Cela s’est avéré avoir des conséquences dévastatrices pour le début de la pandémie de coronavirus. Le dogme d’origine, vous vous en souvenez peut-être, était que le nouveau coronavirus se propageait comme la grippe, à travers des gouttelettes qui tombaient rapidement de l’air. Nous n’avions pas besoin de ventilation ni de masques ; nous devions nous laver les mains et désinfecter tout ce que nous touchions . Mais un an et demi de preuves ont clairement montré que les minuscules particules chargées de virus s’attardent effectivement dans l’air des zones mal ventilées. Cela explique pourquoi l’extérieur est plus sûr qu’à l’intérieur, pourquoi une seule personne infectée peut se propager à des dizaines d’autres sans leur parler ou les toucher directement. Si nous devons vivre avec ce coronavirus pour toujours – comme cela semble très probable – certains scientifiques font maintenant pression pour réimaginer la ventilation des bâtiments etassainir l’air intérieur . Nous ne buvons pas d’eau contaminée. Pourquoi tolérons-nous de respirer de l’air contaminé?
Il ne s’agit pas seulement de COVID-19. Les scientifiques qui ont reconnu très tôt la menace du coronavirus aéroporté l’ont fait parce qu’ils ont passé des années à étudier des preuves que, contrairement à la sagesse conventionnelle, les maladies respiratoires courantes telles que la grippe et le rhume peuvent également se propager dans l’air. Nous avons longtemps accepté les rhumes et les grippes comme des faits inévitables de la vie, mais le sont-ils ? Pourquoi ne pas repenser les flux d’air dans nos bâtiments pour les empêcher aussi ? De plus, dit Raymond Tellier, microbiologiste à l’Université McGill, il est peu probable que le SRAS-CoV-2 soit la dernière pandémie aéroportée. Les mêmes mesures qui nous protègent des virus courants pourraient également nous protéger du prochain agent pathogène inconnu.

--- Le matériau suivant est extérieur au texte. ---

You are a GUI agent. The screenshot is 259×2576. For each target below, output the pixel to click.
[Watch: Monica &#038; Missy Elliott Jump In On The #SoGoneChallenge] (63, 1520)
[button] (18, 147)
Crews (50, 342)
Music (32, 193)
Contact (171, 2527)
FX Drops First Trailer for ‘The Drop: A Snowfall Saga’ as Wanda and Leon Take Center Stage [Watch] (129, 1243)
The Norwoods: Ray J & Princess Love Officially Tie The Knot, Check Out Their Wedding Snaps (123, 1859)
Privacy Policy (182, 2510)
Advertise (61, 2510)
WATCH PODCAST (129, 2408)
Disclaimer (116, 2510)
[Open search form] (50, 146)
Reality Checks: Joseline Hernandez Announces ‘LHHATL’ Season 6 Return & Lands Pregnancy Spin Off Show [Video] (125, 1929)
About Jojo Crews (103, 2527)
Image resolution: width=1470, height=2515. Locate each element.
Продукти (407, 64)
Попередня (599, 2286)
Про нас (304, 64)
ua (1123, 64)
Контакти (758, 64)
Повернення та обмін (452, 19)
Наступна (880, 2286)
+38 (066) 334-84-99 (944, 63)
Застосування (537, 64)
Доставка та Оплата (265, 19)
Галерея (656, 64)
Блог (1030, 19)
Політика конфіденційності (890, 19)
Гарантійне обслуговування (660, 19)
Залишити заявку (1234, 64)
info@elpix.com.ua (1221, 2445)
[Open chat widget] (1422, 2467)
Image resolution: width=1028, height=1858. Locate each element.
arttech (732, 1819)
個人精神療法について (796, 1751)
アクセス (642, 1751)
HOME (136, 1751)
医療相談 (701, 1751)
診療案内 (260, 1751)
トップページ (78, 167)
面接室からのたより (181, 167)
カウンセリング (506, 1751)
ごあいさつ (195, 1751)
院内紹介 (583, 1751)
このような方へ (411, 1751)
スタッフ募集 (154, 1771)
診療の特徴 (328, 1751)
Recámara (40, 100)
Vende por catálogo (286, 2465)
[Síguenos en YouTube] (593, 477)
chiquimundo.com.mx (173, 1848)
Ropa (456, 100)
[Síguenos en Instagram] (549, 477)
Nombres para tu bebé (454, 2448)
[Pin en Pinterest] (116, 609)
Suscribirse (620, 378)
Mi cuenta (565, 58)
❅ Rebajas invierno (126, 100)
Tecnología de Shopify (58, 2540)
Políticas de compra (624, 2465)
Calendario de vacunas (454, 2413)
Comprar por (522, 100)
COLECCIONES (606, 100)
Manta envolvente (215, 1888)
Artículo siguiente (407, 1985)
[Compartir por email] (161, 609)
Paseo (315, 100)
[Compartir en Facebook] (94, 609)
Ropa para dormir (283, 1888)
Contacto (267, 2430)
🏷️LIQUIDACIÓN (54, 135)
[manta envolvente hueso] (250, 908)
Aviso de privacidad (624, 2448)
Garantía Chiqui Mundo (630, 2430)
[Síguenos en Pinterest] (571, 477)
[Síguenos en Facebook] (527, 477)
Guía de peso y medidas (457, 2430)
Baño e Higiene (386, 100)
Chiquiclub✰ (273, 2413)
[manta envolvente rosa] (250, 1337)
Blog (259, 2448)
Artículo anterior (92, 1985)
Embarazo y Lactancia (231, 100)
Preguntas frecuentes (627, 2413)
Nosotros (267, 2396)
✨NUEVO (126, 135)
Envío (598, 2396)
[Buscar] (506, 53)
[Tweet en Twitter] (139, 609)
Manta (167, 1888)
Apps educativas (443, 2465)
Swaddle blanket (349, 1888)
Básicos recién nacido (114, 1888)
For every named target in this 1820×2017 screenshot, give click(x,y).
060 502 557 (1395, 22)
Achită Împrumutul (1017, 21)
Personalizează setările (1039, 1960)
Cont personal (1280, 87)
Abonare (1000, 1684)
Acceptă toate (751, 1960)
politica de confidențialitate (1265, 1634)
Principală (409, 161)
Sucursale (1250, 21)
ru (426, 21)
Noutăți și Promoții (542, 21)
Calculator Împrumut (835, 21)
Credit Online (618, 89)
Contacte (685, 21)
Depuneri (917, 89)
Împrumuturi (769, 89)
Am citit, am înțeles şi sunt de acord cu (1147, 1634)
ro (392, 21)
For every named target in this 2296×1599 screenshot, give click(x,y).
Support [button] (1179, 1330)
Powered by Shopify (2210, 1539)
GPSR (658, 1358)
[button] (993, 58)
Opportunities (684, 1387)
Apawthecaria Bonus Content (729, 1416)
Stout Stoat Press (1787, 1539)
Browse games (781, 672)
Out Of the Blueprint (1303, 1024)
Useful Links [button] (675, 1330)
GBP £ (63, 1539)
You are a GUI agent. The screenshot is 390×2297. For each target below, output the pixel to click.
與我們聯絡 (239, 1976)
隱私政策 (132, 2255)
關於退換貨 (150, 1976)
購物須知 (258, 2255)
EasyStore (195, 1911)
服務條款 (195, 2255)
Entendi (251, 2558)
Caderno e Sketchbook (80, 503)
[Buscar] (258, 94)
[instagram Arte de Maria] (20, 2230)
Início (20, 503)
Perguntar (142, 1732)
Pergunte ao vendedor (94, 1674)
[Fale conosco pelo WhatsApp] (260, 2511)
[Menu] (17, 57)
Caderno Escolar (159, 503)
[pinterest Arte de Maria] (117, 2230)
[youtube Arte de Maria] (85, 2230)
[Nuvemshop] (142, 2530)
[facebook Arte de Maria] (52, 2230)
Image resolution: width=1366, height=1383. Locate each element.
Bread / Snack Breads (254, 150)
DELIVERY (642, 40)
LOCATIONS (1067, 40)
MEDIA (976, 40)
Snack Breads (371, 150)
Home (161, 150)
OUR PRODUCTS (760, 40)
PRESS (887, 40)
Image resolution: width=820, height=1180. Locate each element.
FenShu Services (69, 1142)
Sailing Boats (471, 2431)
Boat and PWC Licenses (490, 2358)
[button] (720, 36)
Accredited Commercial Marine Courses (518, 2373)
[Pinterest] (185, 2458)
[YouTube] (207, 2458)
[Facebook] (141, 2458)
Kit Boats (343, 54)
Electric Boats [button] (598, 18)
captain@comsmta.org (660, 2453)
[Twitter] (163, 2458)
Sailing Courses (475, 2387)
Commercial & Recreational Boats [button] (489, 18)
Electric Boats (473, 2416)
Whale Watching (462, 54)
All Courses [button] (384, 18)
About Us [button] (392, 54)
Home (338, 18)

Pour comprendre pourquoi les agents pathogènes peuvent se propager dans l’air, il est utile de comprendre quelle quantité nous respirons. « Environ huit à 10 litres par minute », explique Catherine Noakes, qui étudie la qualité de l’air intérieur à l’Université de Leeds, en Angleterre. Pensez à quatre ou cinq grosses bouteilles de soda par minute, multipliez cela par le nombre de personnes dans une pièce, et vous pouvez voir comment nous respirons constamment les sécrétions pulmonaires des autres.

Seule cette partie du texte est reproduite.